SEO for SaaS Founders: A 30-Minute Weekly Routine That Actually Works
You don't need an SEO team. You need a weekly loop: connect data, review diagnostics, ship 2–3 fixes. Here's the exact routine founders use to grow organic traffic without burning out.
Every SaaS founder knows they should "do SEO." Almost none of them do it consistently. Not because they're lazy — because nobody gave them a loop that fits in 30 minutes between product calls and customer support.
Here's the routine I recommend to every founder who asks. It works whether you're pre-revenue or doing $50k MRR.
The mindset shift
Stop thinking of SEO as a project. It's a weekly habit — like checking metrics or replying to support tickets.
You don't need to:
- Learn keyword research tools
- Build a content calendar with 47 topics
- Hire an agency at $3k/month
- Read SEO Twitter
You need to:
- Know what's broken on your site this week
- Fix the top 2–3 things
- Repeat next Monday
That's the whole game for the first 6–12 months.
Monday: Review your diagnostic (10 minutes)
Connect Google Search Console and GA4 (once — takes 60 seconds via [Insight Engine](/for/founders) or manually in GSC).
Every Monday, check three things:
- Wins — queries or pages that improved last week. Note what you changed (so you know what works).
- Fixes — new problems flagged: CTR drops, ranking declines, indexing issues.
- Top 3 actions — ranked by impact. These are your targets for the week.
If you're doing this manually in Search Console, filter last 7 days vs previous 7 days and look for position/CTR changes on your top 20 queries.
Tuesday–Wednesday: Ship fixes (15 minutes)
Pick your top 2–3 actions and execute:
Title/meta rewrite (10 min each)
- Open the page in your CMS
- Paste the new title (50–60 chars) and meta description (140–160 chars)
- Publish
Content update (30–60 min, save for weeks with fewer quick wins)
- Add 200–500 words targeting a page-2 keyword
- Add an FAQ section if the query is question-based
Internal links (5 min each)
- Add 2–3 links from related pages to your target URL
- Use descriptive anchor text (not "click here")
Most weeks, title rewrites and internal links are enough.

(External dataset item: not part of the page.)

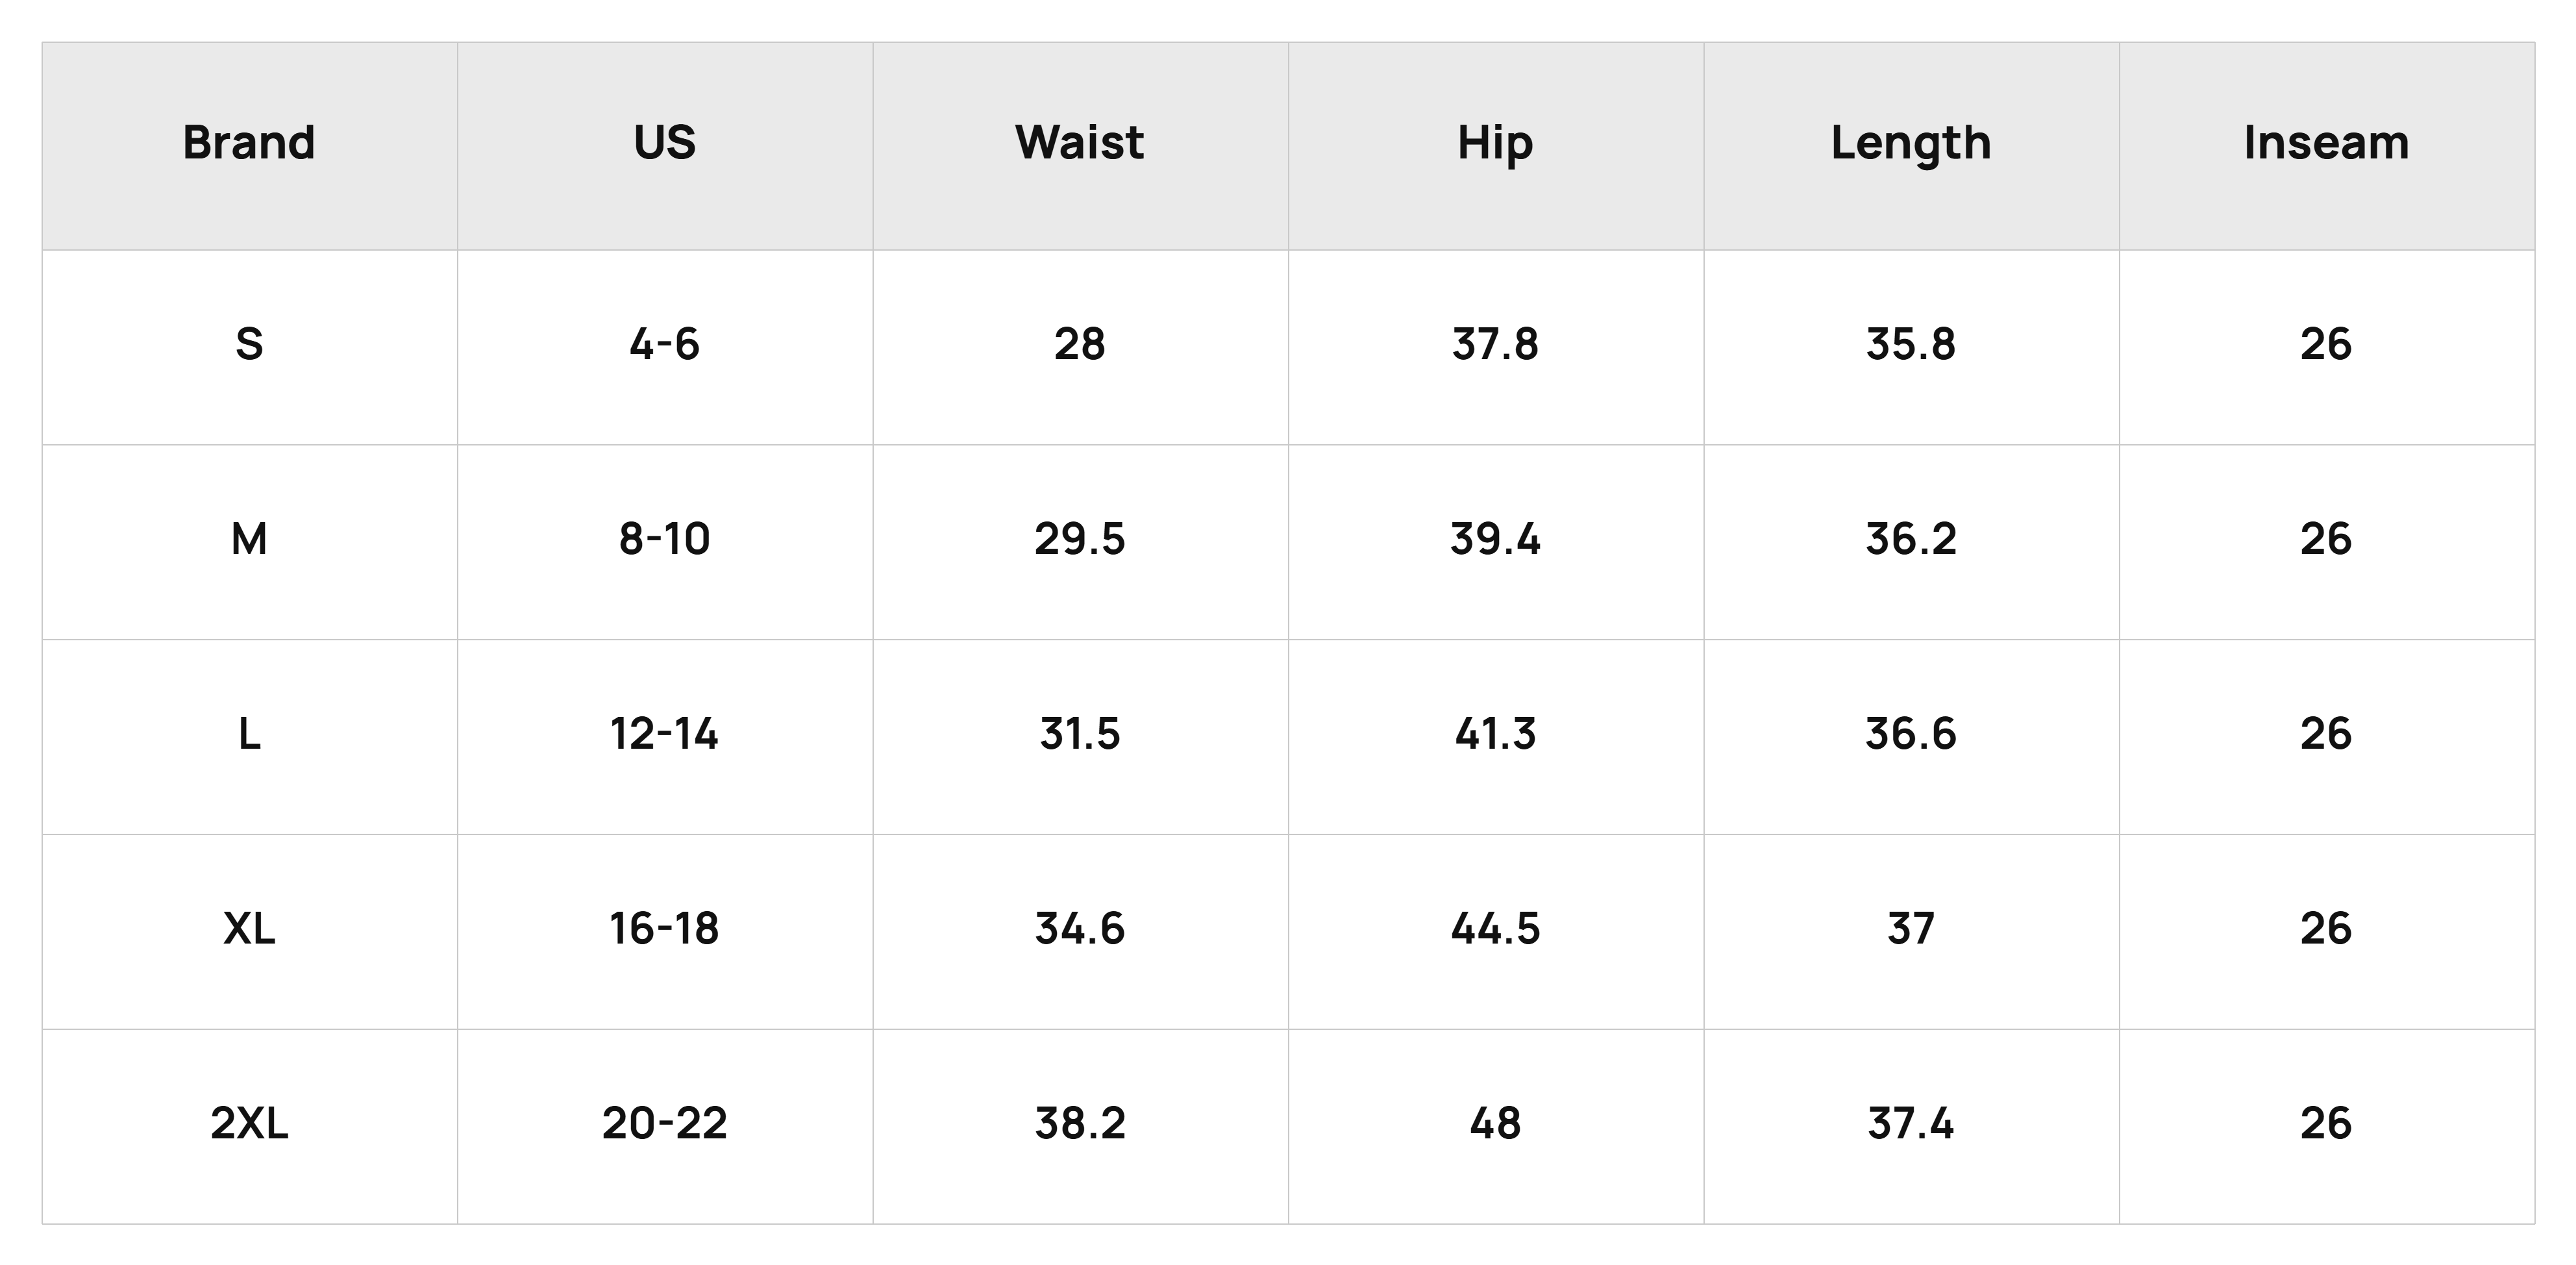Click the L size cell
2576x1265 pixels.
tap(249, 737)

Content updates are for when you've exhausted the quick wins.
Thursday: Check AI visibility (5 minutes, optional)
If AI search matters in your category (it increasingly does for B2B SaaS):
- Check whether ChatGPT/Perplexity cite your site for 3–5 key prompts
- Note any gaps where competitors appear but you don't
- Add to next week's content backlog if needed
[Automated tracking](/features/ai-search-visibility) saves this step if you're monitoring more than a handful of prompts.
Friday: One piece of content (optional, 30–60 min)
If you have time and a content gap from your diagnostic:
- Write a short blog post (800–1,200 words) targeting a query you almost rank for
- Or expand an existing page that's close to page 1
Don't force this every week. Fixing existing pages beats publishing new ones until you've cleared your page-2 backlog.
What NOT to do
- Don't check rankings daily — weekly is enough; daily creates anxiety without actionable data
- Don't chase vanity keywords — "best SaaS tool 2026" with 50k searches/month isn't your fight at month 3
- Don't buy links — fix on-page and content first; links come naturally or through PR
- Don't install 5 SEO plugins — one good tool (or GSC + GA4) beats a stack of WordPress plugins
The compound effect
Week 1: you fix 3 titles. CTR improves on 2 pages.
Week 4: a page-2 keyword hits page 1. Traffic up 15%.
Week 8: you've fixed 20+ issues. Organic signups are noticeably up.
Week 12: you have a content gap list from AI visibility tracking. You publish 2 targeted posts.
Month 6: organic is your second or third acquisition channel.
None of this required an SEO hire. It required 30 minutes every Monday and the discipline to ship fixes instead of reading about SEO.
Tools you actually need
| Tool | Cost | Purpose |
|------|------|---------|
| Google Search Console | Free | Query and page data |
| Google Analytics 4 | Free | Conversion tracking |
| Insight Engine | $39/mo | Diagnostics + fixes in plain English |
That's it. You don't need Semrush at month 3. You might want it at month 12 when you're doing serious content marketing and competitor research.
Start this week
- Connect Google (Search Console + GA4)
- Review your top 10 queries by impressions
- Find one with CTR below 3% at position 4–10
- Rewrite the title
- Set a Monday calendar reminder: "SEO check — 10 min"
The founders who win at SEO aren't the ones who know the most. They're the ones who show up every week and ship one fix. Be that founder.